Recently, a new form of mobile sports betting boldly announced its arrival in Minnesota with an audacious advertising budget designed to attract gamblers. These new-to-Minnesota websites are commonly known as “prediction markets.”
What is a prediction market? Such markets originally emerged as a way for gamblers to wager on such ignoble occurrences as predicting deaths of famous individuals, or if/when the Federal Reserve will cut interest rates. Recently, they gamified the ongoing tragedy of a missing elderly mother in Arizona.
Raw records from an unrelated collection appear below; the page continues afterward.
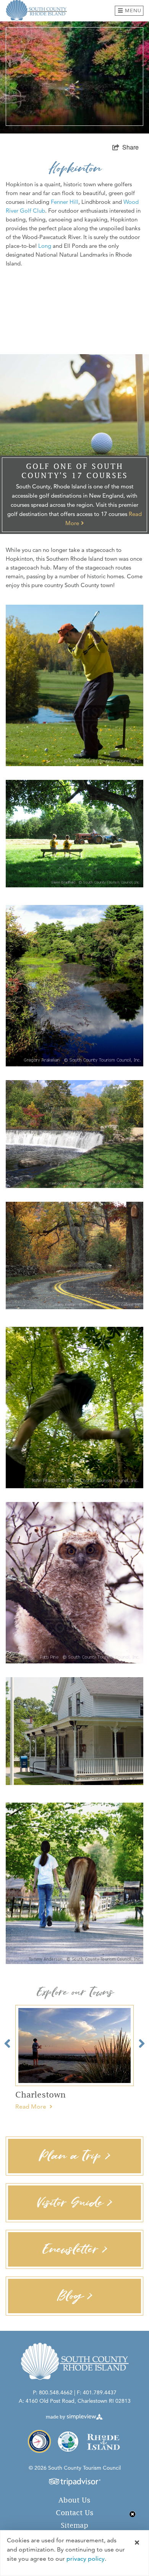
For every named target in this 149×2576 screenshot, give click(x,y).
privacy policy (85, 2558)
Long (44, 245)
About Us (74, 2500)
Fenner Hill (64, 201)
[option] (74, 444)
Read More (31, 2106)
You’ve likely not heard of these two dominant platforms — the privately owned Kalshi and Polymarket. They’ve operated in a gambling “no man’s land” that now includes sports gambling mega-websites Draft Kings and Fan Duel, who saw the action these two prediction market websites racked up and joined the foray by partnering with their competitors to offer sports predictions in non-legal states like ours.
Why does this matter? In Minnesota it should concern all of us — prediction markets are a “wild west” of gambling that is virtually unregulated and that faces numerous legal and ethical challenges. Significantly, both gambling platforms have faced serious allegations of impropriety in nearly two dozen states that have launched lawsuits to curtail the wagering happening on these platforms.
It’s easy to see why Kalshi entered the sports betting industry — it’s reportedly “a market worth an estimated $18 billion.” These prediction market platforms are loosely regulated by the Commodity Futures Trading Commission, an obscure and small quasi-independent federal agency formed in 1974. Its original mission included monitoring derivatives markets and commodity futures exchanges.